[Start of section]

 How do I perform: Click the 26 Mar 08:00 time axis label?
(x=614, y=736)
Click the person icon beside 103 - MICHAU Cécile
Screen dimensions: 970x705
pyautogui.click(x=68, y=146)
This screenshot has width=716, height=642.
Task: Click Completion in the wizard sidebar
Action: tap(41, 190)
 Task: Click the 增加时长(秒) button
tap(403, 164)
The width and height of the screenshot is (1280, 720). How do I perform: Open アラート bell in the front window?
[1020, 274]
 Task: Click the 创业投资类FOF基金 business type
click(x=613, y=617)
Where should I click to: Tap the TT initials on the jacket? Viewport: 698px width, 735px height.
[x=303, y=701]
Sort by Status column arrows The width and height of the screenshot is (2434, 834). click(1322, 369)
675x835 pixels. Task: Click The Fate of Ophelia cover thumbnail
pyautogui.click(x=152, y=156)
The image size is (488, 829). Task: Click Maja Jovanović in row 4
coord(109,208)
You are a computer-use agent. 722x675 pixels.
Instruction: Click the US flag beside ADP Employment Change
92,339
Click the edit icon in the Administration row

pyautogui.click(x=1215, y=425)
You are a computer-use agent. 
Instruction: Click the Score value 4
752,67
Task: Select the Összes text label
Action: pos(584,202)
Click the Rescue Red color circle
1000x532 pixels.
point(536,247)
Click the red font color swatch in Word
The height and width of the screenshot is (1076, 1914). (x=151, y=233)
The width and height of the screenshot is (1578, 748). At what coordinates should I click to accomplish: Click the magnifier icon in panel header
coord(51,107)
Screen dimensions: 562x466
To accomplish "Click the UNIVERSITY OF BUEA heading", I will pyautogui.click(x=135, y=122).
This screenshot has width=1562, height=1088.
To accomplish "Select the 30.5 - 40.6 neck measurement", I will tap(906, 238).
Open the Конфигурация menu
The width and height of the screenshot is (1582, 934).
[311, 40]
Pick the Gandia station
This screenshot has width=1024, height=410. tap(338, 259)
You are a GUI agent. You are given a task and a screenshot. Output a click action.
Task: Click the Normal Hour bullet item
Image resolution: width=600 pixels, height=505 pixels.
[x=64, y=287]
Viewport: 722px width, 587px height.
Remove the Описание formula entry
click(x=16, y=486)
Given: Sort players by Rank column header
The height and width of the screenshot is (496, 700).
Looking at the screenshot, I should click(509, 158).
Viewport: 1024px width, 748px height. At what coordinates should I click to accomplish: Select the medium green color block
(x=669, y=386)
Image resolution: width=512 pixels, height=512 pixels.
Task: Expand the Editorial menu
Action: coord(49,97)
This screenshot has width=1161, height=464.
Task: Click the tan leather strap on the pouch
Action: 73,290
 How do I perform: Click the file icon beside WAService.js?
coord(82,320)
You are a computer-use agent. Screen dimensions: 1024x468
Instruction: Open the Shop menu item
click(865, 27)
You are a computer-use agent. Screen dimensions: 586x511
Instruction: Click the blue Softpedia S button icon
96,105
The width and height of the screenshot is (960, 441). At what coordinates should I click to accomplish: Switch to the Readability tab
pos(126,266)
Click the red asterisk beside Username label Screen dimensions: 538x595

[End of section]

_WORK TASK_: Go through the listing above and find each line that contains "column", then copy it.

_RESPONSE AREA_:
Sort by Status column arrows The width and height of the screenshot is (2434, 834). click(1322, 369)
Given: Sort players by Rank column header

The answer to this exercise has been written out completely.